_文章节选_
•••
摘要:1986年9月10日凌晨,北京西三环的走廊灯光刺眼。中国人民解放军总医院里,护士快步穿梭;病房门牌上,刘伯承三个字格外沉重。电话线路另一端,湖北大冶的宿舍楼内,74岁的赵开义被急促的铃声惊醒,只一句话——“速来北京”。
1986年9月10日凌晨,北京西三环的走廊灯光刺眼。中国人民解放军总医院里,护士快步穿梭;病房门牌上,刘伯承三个字格外沉重。电话线路另一端,湖北大冶的宿舍楼内,74岁的赵开义被急促的铃声惊醒,只一句话——“速来北京”。
车票难买,他还是挤上了那班硬座。列车一离汉口,他靠着车窗发呆,脑海像被汽笛牵回四十多年前。那年太行山,警卫排点名时,他还叫“赵放牛”,听不懂普通话,只会对师长敬礼。谁能想到,此刻自己却要去见奄奄一息的刘伯承。
赵开义1903年生在四川广元,十岁起给地主放牛,饭都吃不饱。17岁那天丢了一头牛,怕挨打,连夜逃进山,命运从此拐了弯。1933年春,他在川北找到了游击队,两个月后又并入红四方面军。当时王树声一句“能吃苦就跟上”,让这个文盲彻底扎进了队伍。
•••
_数据摘录_
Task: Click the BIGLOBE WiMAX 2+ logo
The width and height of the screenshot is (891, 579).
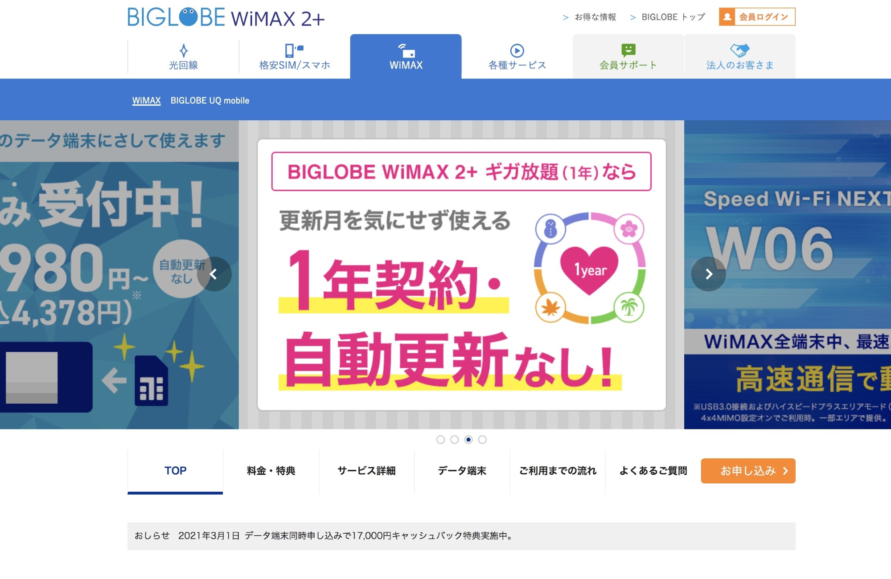Action: [226, 18]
•••
_练习要求_
(1) 根据关于赵开义的节选,判断下列三项是否与原文相符:(a)接到电话时赵开义身在湖北大冶;(b)赵开义乘卧铺前往北京;(c)赵开义1933年春在川北找到游击队后当即编入红四方面军。每项回答"是"或"否",并原样引用原文中起决定作用的字句。
(2) 接着关于赵开义的节选最后一句往下续写一段。
数据行与关于赵开义的节选内容无关。

_参考答案_
(1)
(a)是。原文:"湖北大冶的宿舍楼内"
(b)否。原文:"他还是挤上了那班硬座"
(c)否。原文:"两个月后又并入红四方面军"

(2)
长征时,赵开义两次爬雪山,三次趟草地,落下一条跛腿;可他把拐杖当奖章,用粗布包好伤口继续走。1937年参加八路军一二九师,他第一次面对刘伯承。师长检查警卫班武器,问他能否端起机枪,他回答只有“豁出去”三个字。刘伯承点头,把他留在身边。
刘家真正把老赵当自己人,是因为五岁的刘太行。1944年初,为保护根据地孩子,中央决定把首长子女送往延安。人选难定,刘伯承只说四个字:“四川老乡。”于是赵开义抱起刘太行,跟着徐向前的行军队列夜走两百里。日军封锁线像网,他就趁月色钻缝;饿了,把唯一的饼干砸碎分给小家伙,自己嚼半截野菜充数。
在杨家岭合影那天,康克清按下快门,笑道“寄给你师长”,赵开义还没反应过来有相机这种东西。照片没留下,可那趟护送把“赵爸爸”这个称呼刻进了刘家。此后的一年,他每逢休假就翻山去幼儿园探望,保育员不让进,他在栅栏外守到天黑,小太行趴栏杆喊“爸爸”,他却不敢应声太响。
解放后,赵开义改穿了空军制服,1950年在武汉机场迎机。当他为刘伯承打开车门,老帅拍拍车顶:“老赵,天上飞的地上跑的,你都管得着喽!”一句玩笑,让旁人听着轻松,他却听出师长的欣慰与牵挂。
转业地方后,赵开义先在黄石港搬行李,再到大冶冶炼厂管后勤。日子清苦,可他说“没枪声就踏实”。1961年,陈毅来检查生产,问他生活缺啥,他随口一句“没酒喝”,三天后,厂里便给他送来两瓶汾酒和几张肉票。老战友间的默契,有时就体现在这些细节。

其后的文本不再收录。